Functional, immunogenetic, and structural convergence in influenza immunity between humans and macaques

Abstract

Human B cell immunity to the influenza hemagglutinin (HA) stem, a universal vaccine target, is often stereotyped and immunogenetically restricted, posing hurdles to study outside of humans. Here, we show that cynomolgus macaques vaccinated with an HA stem immunogen elicit humanlike public B cell lineages targeting two major conserved sites of vulnerability, the central stem and anchor epitopes. Central stem antibodies were predominantly derived from V_H1-138, the macaque homolog of human V_H1-69, a V_H gene preferentially used in human central stem broadly neutralizing antibodies (bnAbs).

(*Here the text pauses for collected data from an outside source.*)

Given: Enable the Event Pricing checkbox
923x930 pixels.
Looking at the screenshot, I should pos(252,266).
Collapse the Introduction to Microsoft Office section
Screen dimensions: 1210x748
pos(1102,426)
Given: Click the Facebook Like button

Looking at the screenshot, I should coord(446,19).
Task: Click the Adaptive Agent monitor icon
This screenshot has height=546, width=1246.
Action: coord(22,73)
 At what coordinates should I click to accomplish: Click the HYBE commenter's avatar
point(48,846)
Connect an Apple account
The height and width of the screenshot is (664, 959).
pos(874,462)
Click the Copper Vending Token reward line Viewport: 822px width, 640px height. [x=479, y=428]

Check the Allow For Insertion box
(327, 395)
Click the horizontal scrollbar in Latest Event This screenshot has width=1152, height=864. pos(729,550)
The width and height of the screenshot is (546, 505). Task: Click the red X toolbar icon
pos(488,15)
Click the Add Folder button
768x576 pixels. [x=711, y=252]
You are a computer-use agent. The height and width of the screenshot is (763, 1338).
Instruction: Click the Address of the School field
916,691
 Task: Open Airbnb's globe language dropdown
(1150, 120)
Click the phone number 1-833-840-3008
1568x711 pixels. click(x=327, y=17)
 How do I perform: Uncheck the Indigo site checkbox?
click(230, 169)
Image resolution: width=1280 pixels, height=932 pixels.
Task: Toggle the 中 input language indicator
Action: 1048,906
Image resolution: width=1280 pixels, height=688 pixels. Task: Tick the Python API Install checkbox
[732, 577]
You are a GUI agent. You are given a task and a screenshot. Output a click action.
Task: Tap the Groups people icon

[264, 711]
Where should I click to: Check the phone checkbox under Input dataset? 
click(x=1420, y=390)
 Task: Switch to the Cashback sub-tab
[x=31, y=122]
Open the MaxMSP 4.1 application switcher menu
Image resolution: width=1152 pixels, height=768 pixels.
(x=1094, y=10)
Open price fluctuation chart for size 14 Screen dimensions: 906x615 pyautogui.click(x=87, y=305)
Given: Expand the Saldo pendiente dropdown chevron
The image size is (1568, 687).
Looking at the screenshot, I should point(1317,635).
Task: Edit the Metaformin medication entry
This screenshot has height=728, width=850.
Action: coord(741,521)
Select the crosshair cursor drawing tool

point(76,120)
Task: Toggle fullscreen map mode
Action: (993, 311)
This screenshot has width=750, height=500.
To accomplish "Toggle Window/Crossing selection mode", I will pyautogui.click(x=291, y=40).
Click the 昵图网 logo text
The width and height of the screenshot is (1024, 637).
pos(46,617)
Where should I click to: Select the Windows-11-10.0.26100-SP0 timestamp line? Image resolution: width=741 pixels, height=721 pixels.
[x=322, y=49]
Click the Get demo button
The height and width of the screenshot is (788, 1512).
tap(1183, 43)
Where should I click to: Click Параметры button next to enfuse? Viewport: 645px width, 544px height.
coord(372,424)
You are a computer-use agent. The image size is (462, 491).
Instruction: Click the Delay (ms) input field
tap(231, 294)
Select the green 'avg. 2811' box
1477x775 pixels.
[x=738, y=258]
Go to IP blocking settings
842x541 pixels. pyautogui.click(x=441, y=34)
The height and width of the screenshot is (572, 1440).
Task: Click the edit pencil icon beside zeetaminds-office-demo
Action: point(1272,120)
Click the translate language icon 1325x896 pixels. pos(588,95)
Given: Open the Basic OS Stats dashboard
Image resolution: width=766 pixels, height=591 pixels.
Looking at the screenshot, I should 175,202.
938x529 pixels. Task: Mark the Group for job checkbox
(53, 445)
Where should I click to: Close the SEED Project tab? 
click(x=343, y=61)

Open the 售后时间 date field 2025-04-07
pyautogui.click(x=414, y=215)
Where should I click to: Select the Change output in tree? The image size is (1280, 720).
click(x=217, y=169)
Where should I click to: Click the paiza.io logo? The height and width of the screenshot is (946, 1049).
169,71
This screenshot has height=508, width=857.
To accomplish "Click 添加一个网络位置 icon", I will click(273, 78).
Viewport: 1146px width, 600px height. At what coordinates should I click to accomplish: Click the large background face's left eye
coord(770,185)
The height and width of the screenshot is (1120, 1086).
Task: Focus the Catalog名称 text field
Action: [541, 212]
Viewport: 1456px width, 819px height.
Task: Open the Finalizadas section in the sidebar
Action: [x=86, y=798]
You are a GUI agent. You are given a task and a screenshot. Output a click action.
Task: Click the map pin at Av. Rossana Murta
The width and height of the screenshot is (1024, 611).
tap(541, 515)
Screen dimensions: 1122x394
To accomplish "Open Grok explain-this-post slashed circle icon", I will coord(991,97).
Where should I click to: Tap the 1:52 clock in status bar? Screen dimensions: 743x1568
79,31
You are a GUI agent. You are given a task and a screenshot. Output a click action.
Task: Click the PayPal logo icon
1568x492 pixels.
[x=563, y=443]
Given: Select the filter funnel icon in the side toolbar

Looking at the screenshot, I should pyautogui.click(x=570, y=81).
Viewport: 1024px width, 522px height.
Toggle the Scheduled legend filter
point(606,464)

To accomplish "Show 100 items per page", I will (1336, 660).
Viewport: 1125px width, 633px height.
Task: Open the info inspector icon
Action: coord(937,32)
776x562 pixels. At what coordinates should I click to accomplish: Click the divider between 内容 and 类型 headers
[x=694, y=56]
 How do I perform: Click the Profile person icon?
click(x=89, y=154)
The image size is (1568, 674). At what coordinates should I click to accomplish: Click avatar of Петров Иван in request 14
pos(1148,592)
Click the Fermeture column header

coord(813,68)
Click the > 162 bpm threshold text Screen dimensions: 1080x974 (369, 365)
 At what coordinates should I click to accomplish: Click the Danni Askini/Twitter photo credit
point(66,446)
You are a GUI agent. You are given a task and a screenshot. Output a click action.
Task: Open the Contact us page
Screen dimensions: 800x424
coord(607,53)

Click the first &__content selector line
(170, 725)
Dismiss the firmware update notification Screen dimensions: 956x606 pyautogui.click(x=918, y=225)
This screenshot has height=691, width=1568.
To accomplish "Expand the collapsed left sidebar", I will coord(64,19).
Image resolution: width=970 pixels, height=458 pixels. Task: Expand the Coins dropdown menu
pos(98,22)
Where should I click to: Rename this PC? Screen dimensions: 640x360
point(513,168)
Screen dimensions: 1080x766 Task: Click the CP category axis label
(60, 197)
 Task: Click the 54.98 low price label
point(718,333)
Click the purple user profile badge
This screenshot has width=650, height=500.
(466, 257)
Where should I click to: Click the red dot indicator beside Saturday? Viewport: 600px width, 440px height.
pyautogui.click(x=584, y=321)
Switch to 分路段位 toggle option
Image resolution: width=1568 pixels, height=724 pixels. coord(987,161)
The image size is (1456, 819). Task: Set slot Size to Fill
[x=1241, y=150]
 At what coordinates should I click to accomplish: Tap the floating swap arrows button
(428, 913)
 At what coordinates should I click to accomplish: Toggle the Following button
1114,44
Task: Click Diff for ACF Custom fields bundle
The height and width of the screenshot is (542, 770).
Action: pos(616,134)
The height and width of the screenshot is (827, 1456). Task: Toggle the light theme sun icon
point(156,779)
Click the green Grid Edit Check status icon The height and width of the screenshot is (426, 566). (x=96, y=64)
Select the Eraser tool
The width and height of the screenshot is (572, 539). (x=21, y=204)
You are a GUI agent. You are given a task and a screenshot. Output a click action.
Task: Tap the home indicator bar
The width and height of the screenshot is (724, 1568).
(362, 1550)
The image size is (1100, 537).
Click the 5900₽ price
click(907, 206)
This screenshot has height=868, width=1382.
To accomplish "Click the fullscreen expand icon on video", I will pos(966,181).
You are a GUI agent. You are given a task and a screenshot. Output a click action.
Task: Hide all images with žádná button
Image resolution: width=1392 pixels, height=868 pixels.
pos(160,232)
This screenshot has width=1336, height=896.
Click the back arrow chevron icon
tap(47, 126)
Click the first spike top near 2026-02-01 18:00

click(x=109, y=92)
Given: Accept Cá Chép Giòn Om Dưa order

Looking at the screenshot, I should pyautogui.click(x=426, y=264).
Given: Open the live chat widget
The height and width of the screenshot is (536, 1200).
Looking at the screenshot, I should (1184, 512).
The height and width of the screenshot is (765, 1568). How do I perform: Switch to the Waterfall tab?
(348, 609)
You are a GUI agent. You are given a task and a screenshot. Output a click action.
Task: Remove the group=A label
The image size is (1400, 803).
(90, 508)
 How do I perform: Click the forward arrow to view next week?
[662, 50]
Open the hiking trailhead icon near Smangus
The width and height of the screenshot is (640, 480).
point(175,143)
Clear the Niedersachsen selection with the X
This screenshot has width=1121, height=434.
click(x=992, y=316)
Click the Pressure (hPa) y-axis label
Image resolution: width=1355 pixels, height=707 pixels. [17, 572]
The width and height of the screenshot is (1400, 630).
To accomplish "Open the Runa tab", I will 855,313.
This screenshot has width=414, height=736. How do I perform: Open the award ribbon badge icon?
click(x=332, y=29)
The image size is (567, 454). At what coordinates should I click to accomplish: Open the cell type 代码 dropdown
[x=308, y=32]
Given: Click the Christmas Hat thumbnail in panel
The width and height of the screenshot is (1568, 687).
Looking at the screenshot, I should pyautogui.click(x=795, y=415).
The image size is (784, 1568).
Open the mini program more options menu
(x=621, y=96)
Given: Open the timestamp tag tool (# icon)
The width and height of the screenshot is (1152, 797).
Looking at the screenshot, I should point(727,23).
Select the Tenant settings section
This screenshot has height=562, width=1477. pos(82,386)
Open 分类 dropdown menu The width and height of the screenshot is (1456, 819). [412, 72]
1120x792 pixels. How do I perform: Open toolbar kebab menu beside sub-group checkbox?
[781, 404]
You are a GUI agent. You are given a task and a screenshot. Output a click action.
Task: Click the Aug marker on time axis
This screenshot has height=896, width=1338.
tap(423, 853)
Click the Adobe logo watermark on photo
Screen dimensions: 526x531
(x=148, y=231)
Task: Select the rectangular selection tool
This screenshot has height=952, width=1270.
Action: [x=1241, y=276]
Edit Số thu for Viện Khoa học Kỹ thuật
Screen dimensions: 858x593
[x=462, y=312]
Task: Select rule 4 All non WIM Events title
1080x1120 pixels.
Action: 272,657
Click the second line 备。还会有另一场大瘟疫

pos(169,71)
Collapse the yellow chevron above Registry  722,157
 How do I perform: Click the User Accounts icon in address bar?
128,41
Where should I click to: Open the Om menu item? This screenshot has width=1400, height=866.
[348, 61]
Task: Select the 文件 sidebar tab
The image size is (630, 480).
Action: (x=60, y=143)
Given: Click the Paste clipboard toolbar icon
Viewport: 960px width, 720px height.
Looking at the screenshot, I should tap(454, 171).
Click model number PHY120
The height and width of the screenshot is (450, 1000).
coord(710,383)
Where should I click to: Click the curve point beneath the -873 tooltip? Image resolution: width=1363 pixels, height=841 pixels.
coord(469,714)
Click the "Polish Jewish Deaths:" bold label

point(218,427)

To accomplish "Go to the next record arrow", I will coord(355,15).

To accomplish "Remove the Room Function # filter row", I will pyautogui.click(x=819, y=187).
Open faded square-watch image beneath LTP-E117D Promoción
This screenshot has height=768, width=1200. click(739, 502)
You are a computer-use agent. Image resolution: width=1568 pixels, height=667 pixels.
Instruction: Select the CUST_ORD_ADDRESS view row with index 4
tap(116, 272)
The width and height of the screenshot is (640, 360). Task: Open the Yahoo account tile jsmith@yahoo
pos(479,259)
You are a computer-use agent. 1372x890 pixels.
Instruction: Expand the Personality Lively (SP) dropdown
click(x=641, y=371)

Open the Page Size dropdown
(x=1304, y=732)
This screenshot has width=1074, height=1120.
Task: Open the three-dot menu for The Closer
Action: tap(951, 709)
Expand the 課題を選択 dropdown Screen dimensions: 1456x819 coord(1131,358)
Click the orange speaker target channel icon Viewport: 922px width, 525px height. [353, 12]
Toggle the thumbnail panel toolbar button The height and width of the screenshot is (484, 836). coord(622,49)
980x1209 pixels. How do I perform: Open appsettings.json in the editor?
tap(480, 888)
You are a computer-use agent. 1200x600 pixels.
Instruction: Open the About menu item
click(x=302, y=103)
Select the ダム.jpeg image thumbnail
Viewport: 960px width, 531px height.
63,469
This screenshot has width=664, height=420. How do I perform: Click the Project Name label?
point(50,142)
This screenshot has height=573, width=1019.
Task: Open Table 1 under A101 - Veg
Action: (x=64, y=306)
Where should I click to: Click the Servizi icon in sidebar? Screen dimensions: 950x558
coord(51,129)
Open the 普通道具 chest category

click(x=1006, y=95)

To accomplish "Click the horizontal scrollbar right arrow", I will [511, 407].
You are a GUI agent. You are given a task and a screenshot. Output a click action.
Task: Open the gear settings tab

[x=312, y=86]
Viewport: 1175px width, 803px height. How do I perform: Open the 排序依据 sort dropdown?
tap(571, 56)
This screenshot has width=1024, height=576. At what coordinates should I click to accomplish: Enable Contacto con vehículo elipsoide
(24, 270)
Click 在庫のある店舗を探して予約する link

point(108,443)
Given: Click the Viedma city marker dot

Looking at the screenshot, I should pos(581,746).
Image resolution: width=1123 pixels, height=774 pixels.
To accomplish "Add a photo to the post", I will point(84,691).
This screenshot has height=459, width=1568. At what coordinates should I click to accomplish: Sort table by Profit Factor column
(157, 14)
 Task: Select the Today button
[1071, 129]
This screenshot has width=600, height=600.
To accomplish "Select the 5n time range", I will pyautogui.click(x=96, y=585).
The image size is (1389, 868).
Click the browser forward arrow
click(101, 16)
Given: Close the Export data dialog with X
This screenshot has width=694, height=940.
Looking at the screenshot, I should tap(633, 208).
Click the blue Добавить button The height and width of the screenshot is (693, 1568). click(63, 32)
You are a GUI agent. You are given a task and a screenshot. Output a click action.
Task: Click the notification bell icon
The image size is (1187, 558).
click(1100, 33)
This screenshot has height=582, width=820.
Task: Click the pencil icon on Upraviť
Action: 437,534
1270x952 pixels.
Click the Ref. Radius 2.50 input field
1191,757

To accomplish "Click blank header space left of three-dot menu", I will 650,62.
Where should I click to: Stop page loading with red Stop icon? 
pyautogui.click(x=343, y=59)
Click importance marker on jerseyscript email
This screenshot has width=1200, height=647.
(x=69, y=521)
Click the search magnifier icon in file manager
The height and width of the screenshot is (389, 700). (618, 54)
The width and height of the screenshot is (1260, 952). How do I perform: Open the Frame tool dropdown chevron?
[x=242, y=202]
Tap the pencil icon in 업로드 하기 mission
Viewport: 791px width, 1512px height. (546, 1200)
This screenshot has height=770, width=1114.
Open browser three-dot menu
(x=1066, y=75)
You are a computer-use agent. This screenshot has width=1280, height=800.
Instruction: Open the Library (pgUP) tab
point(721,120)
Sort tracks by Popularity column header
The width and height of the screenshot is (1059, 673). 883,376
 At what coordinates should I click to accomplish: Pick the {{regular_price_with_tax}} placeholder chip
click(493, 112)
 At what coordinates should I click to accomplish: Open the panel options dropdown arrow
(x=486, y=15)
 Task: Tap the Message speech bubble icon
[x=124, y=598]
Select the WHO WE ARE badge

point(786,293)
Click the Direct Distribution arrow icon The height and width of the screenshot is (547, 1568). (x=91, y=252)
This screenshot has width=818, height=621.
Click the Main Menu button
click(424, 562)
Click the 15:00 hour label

Similarly, macaques produced anchor bnAbs containing the canonical NWP motif. Both bnAb lineages were functionally and structurally analogous to their human counterparts, with recognition mediated largely by germline-encoded structural motifs. These findings indicate that the macaque immunoglobulin repertoire can support humanlike public bnAb responses to influenza HA, highlighting the value of the macaque model for translational vaccinology. Moreover, this underscores the utility of homologous germline-encoded immunity, suggesting that immune repertoires of macaques and humans have been similarly shaped during evolution.